A Bainbridge Strategy Consulting study of US human-resource professionals found that only about a third were aware of MOOCs, while about half of the managers and directors in a global survey by CarringtonCrisp said they are “uncertain of what a MOOC offers.”

“There’s a generation gap between those doing recruiting and the younger people taking online courses,” said Andrew Crisp, director of CarringtonCrisp, a London-based higher education market research firm.  “The older people in companies got their degrees 10 or more years ago and have limited comprehension of the changes taking place in higher education.”

Global reach

MOOCs are appealing because they are typically free of charge and available to anyone in the world with a computer and internet connection.
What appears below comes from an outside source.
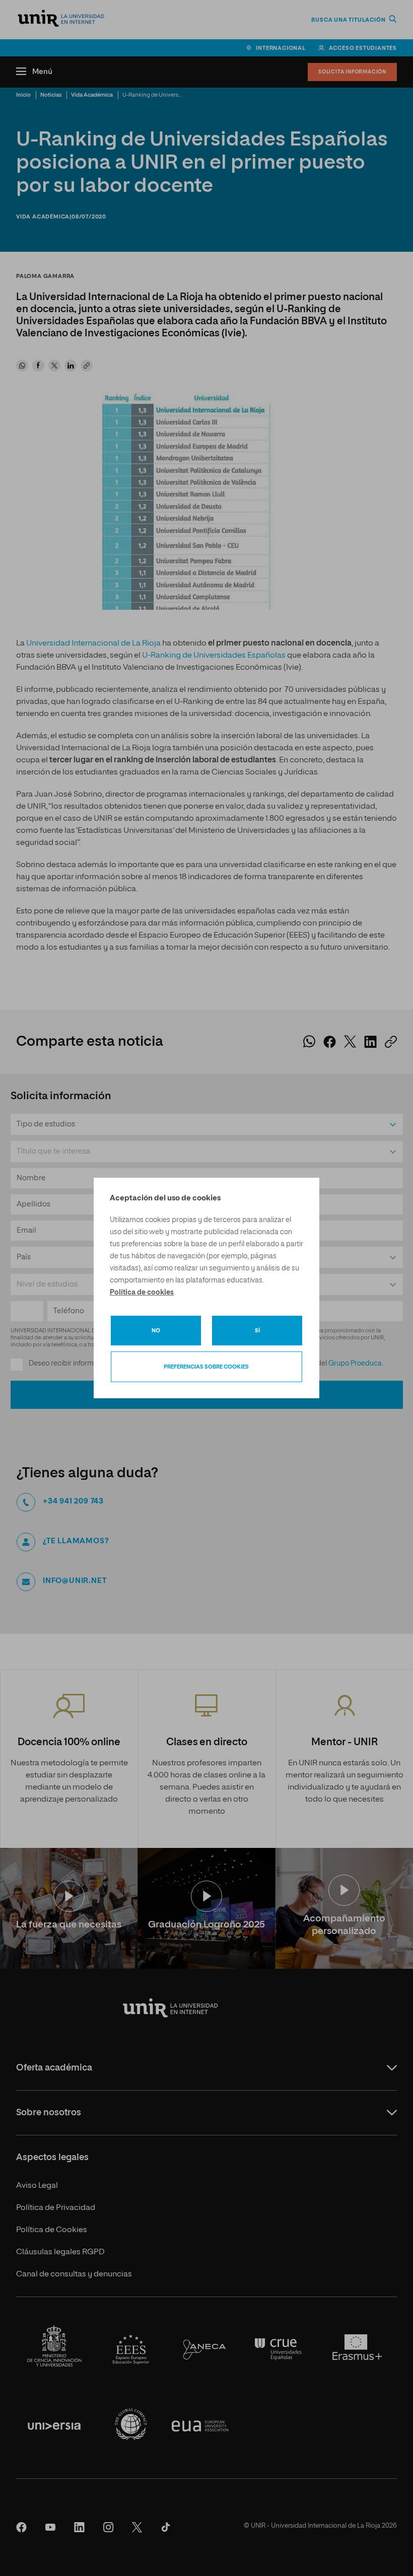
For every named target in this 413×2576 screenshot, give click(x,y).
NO (156, 1330)
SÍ (257, 1330)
Schools across the globe, including Stanford University, Princeton University, University of London, University of Melbourne, Universita Bocconi and Shanghai Jiao Tong University, are creating MOOCs.

The online courses feature videos of lectures with discussion forums for interaction with the teacher and other students. Some offer certificates of completion or achievement for a small fee, and some companies are packaging several related courses in business or technology to create a sort of mini-degree with affordable tuition.